### EXTRACTED MATERIAL

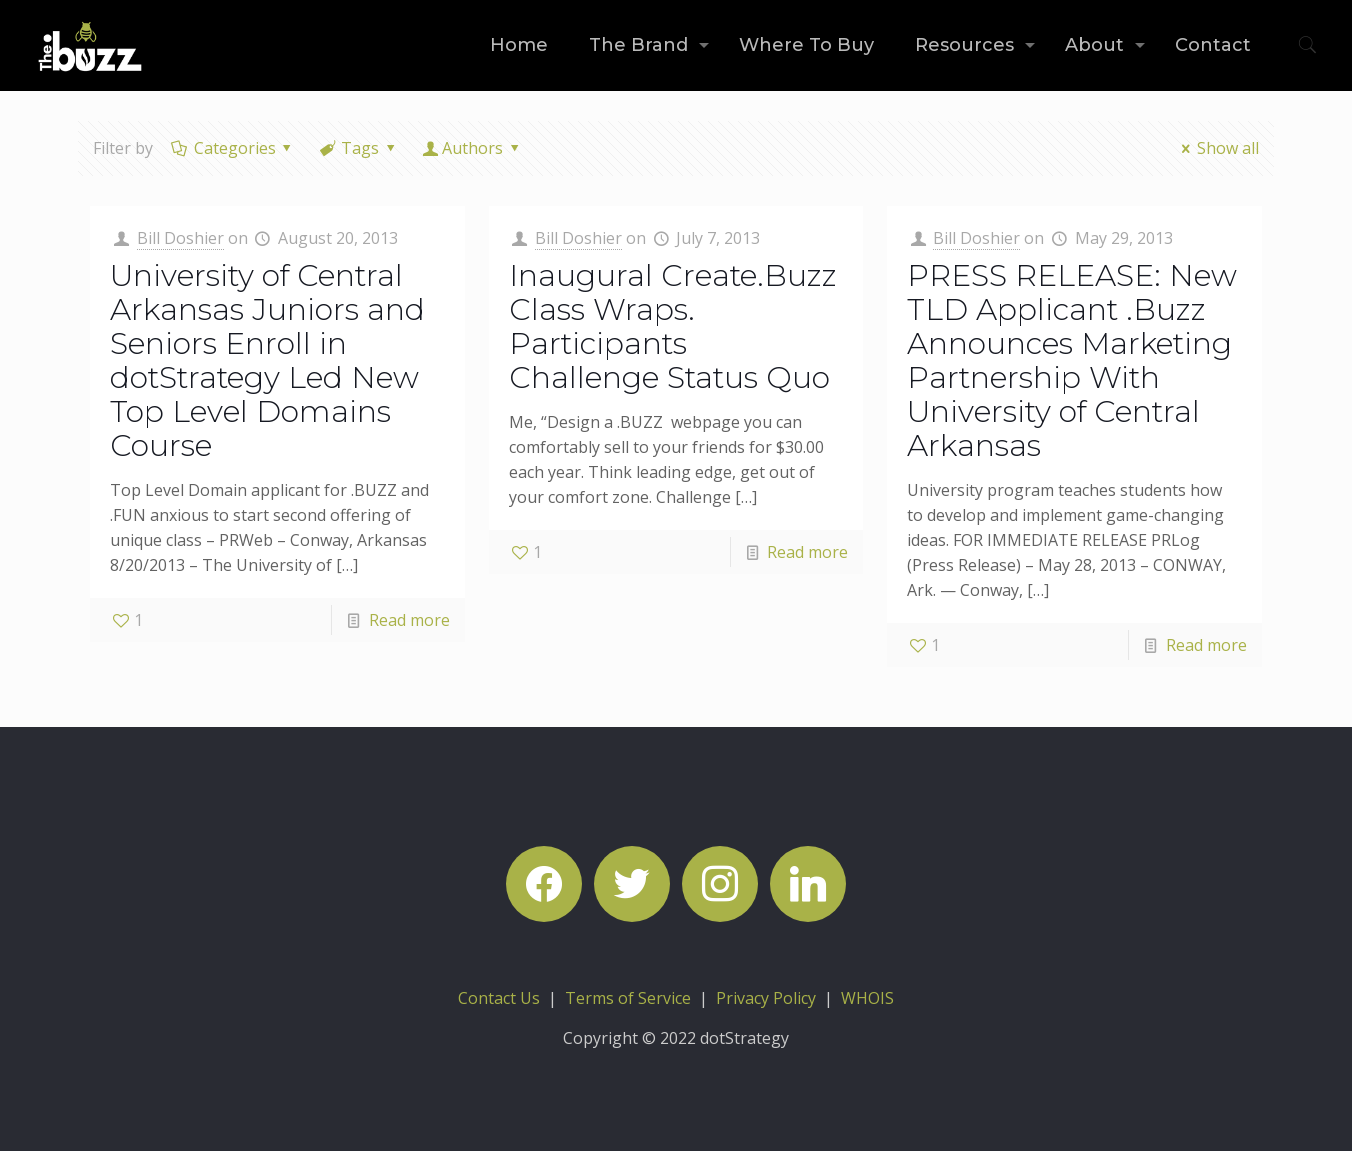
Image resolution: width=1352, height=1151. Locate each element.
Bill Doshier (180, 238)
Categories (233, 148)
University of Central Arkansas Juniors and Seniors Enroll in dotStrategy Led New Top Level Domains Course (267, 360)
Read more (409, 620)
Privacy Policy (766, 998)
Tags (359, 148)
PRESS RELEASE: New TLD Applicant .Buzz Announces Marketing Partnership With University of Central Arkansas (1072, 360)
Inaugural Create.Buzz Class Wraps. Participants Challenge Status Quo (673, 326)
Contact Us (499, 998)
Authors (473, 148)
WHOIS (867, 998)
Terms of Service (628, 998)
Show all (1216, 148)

######

◆ TASK DETAILS: Can you rewrite all the data above with "University of Central Arkansas" swapped for "UCA" wherever it appears, keeping everything else the same and leaving out the picture?

◆ PROBLEM SOLUTION:
Image resolution: width=1352, height=1151. Locate each element.
Bill Doshier (180, 238)
Categories (233, 148)
UCA Juniors and Seniors Enroll in dotStrategy Led New Top Level Domains Course (267, 360)
Read more (409, 620)
Privacy Policy (766, 998)
Tags (359, 148)
PRESS RELEASE: New TLD Applicant .Buzz Announces Marketing Partnership With UCA (1072, 360)
Inaugural Create.Buzz Class Wraps. Participants Challenge Status Quo (673, 326)
Contact Us (499, 998)
Authors (473, 148)
WHOIS (867, 998)
Terms of Service (628, 998)
Show all (1216, 148)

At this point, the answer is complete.